Many people made their way to the second floor of the Statehouse to speak directly to legislators. Sen. Paul Feeney, who serves the Bristol and Norfolk district and is a proponent for Pappas, said the facility has been “a miracle” for patients and families.

“For kids that have been standing up and fighting and persisting their entire lives, they didn’t realize that they were going to have to get into this fight,” Feeney said. “But you know what? They responded better than anyone I’ve ever seen.”

Parents of Pappas alums and the children themselves also shared some words to the full room.
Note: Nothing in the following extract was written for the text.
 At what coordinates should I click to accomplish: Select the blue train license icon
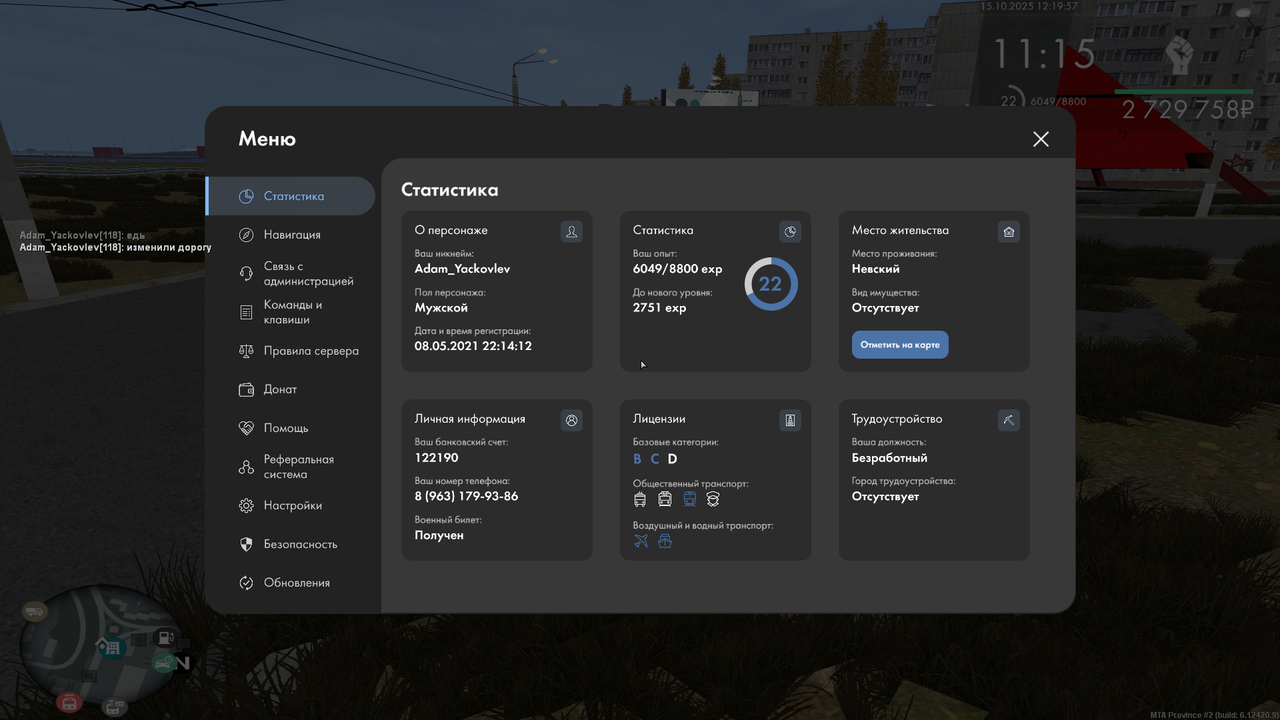tap(690, 498)
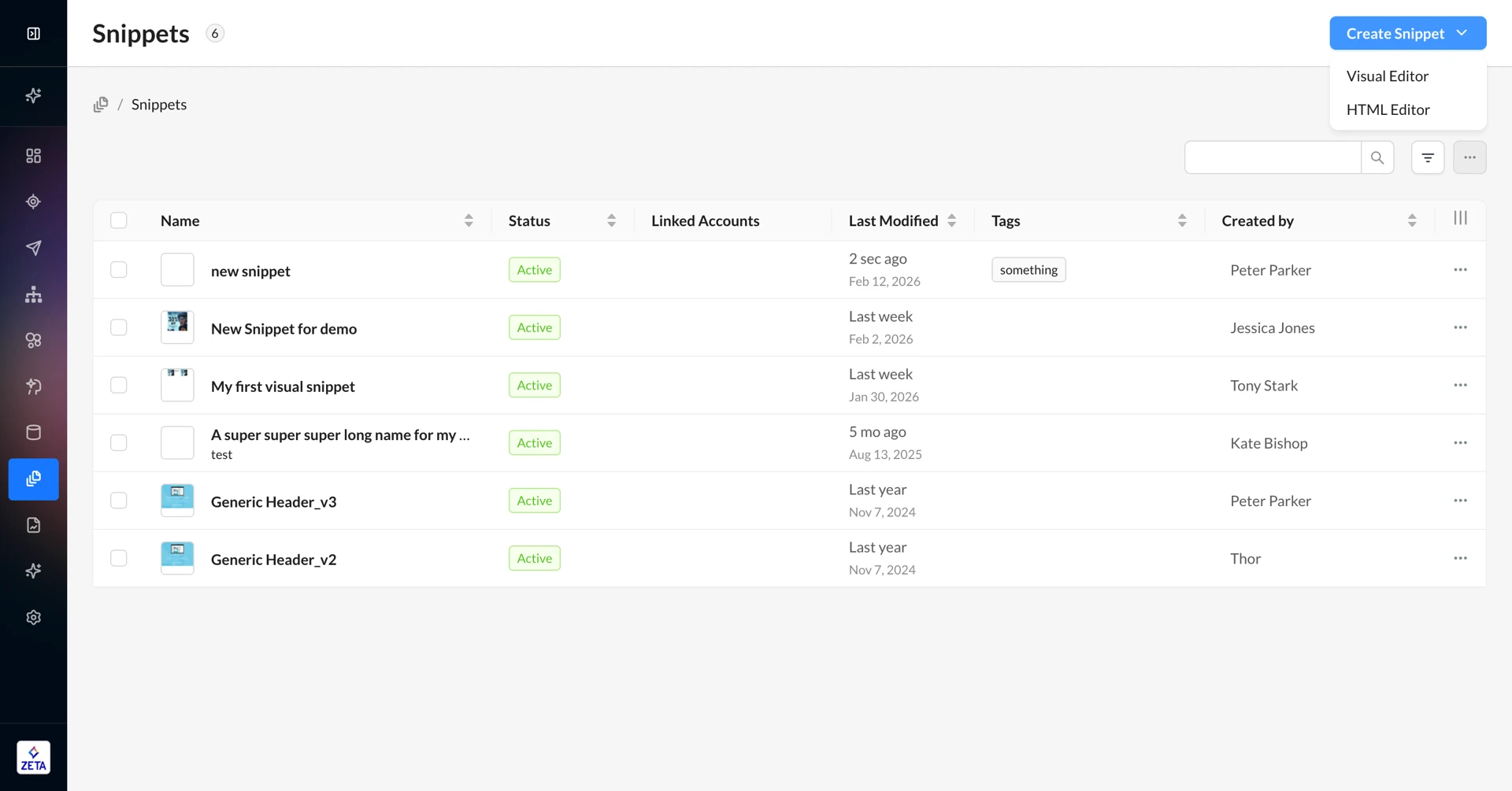1512x791 pixels.
Task: Toggle the select-all checkbox in header
Action: tap(119, 220)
“The services they [Pappas] offer, you can’t get anywhere else,” former patient Ann MacDonald said at the event. “The things I was able to do and the education I learned at Pappas are things people without disabilities take for granted every day.”

Back at the steps, Alma Alisch spoke to the large crowd with her son Billy, wearing a Brown University knit hat, sitting right next to the podium in his wheelchair. Alisch told the rally goers about traveling 200 miles each day to Boston Children’s Hospital for Billy’s cerebral palsy. It was unmanageable between her three other children and her husband’s sudden heart attack and eventual passing.

Alisch, from Seekonk, said since Billy’s admittance to Pappas in 2016, he has been engaged in recreational activities, such as swimming, and school. Billy especially enjoyed reading and writing and wrote a book about his late father, whose birthday happened to be on the day of the rally.

“[The pause is] not good enough,” Alisch said in an interview. “We won’t stop until we win.”